**Extracted material**
* * *
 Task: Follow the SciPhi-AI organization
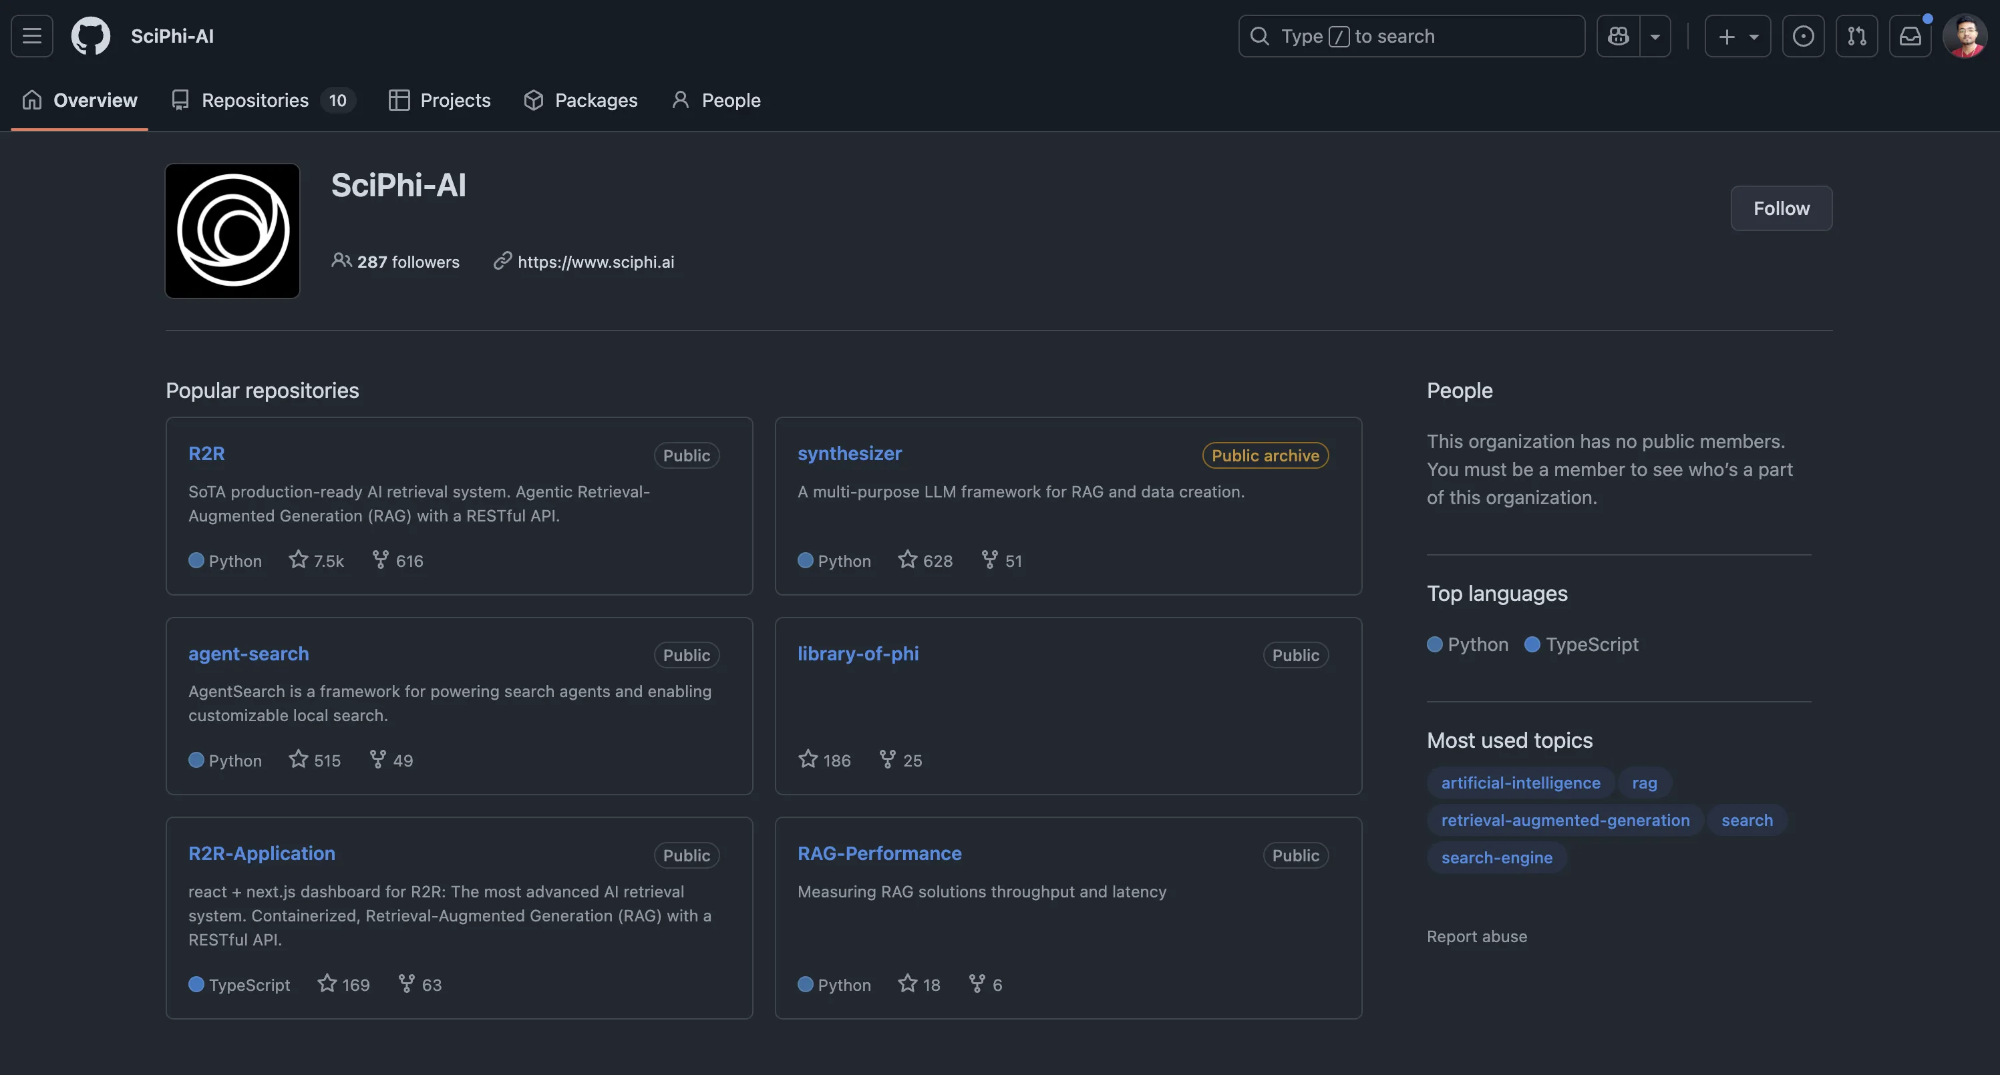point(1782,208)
* * *
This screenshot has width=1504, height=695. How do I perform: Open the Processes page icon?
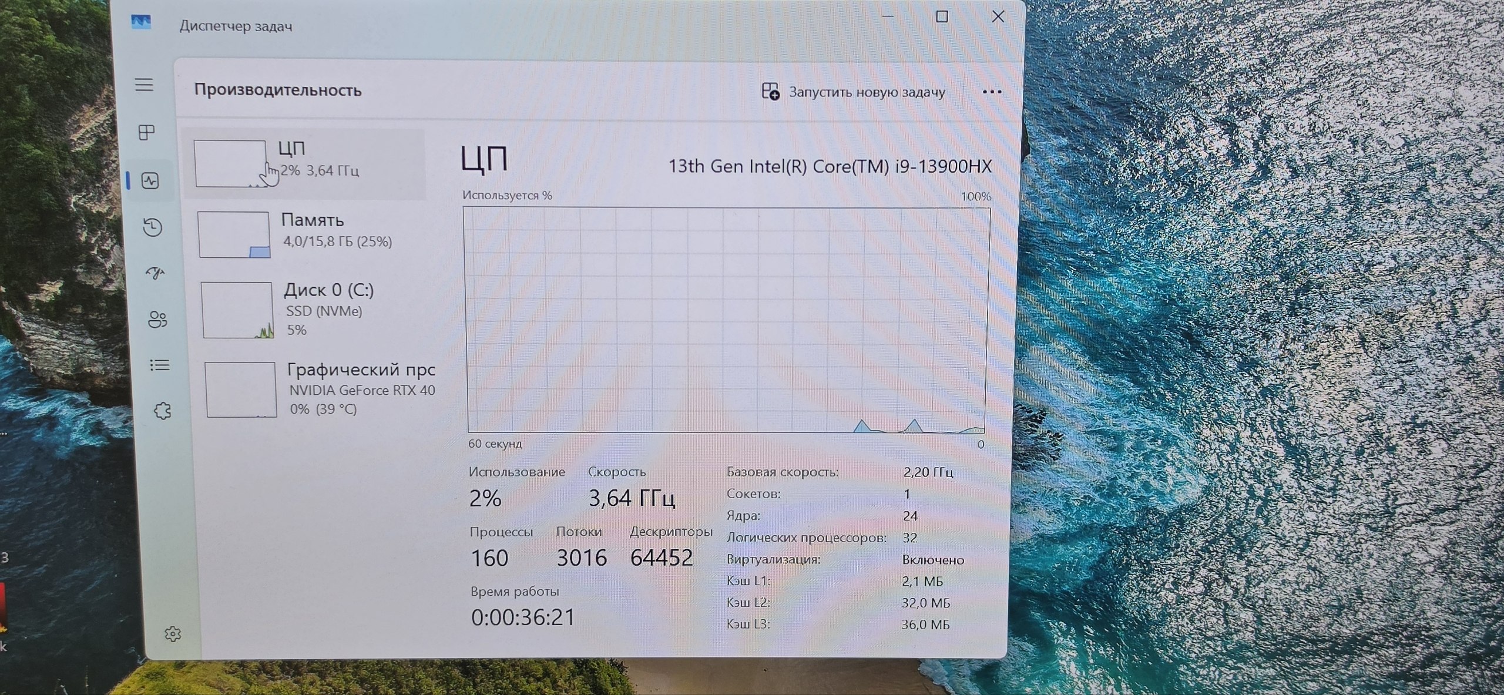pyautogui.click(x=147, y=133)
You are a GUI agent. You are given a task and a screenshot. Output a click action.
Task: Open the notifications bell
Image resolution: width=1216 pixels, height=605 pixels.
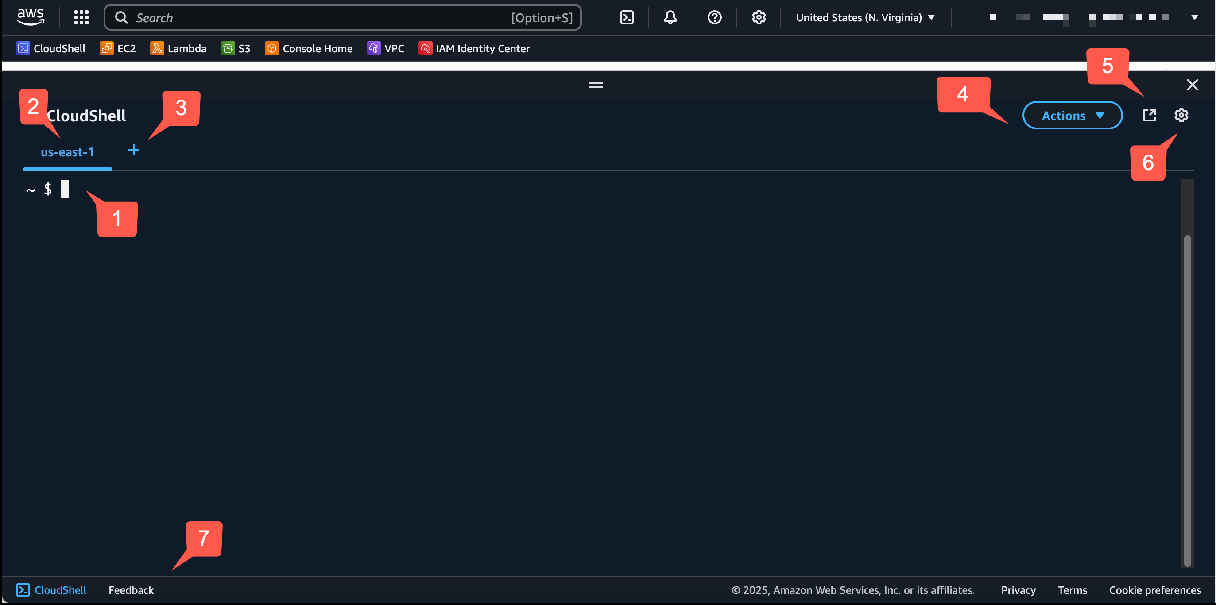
* * *
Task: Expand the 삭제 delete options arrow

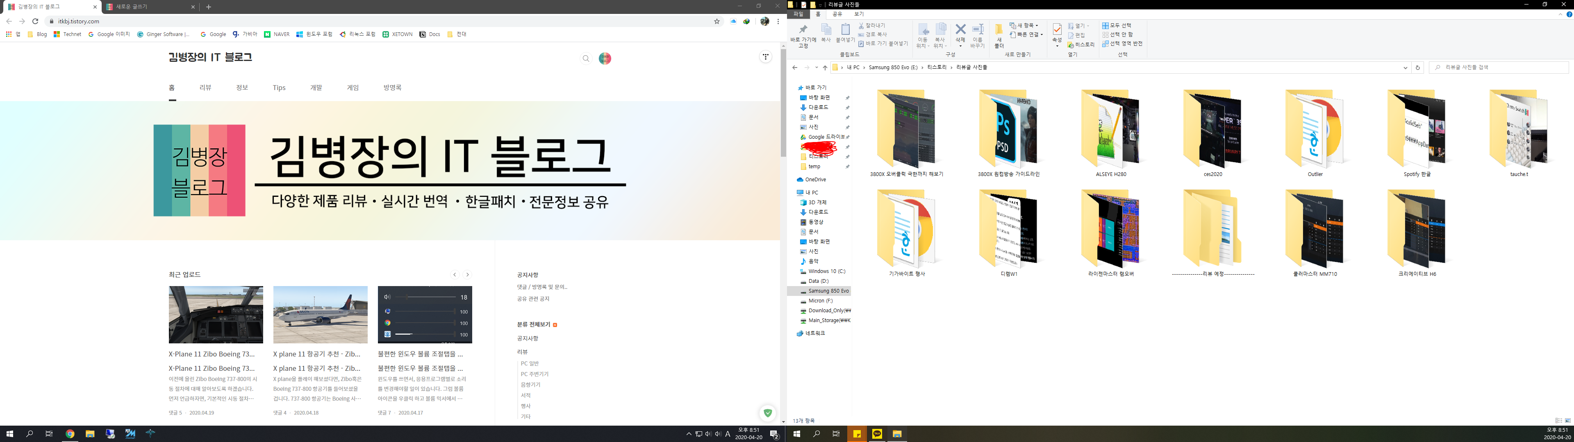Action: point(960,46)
* * *
**What is needed**
Within the material above, copy exactly the lines from the line that holds "You are a GUI" up to and including the line that holds "Image resolution: width=1216".

**Expected answer**
You are a GUI agent. You are given a task and a screenshot. Output a click action.
Task: Open the notifications bell
Image resolution: width=1216 pixels, height=605 pixels.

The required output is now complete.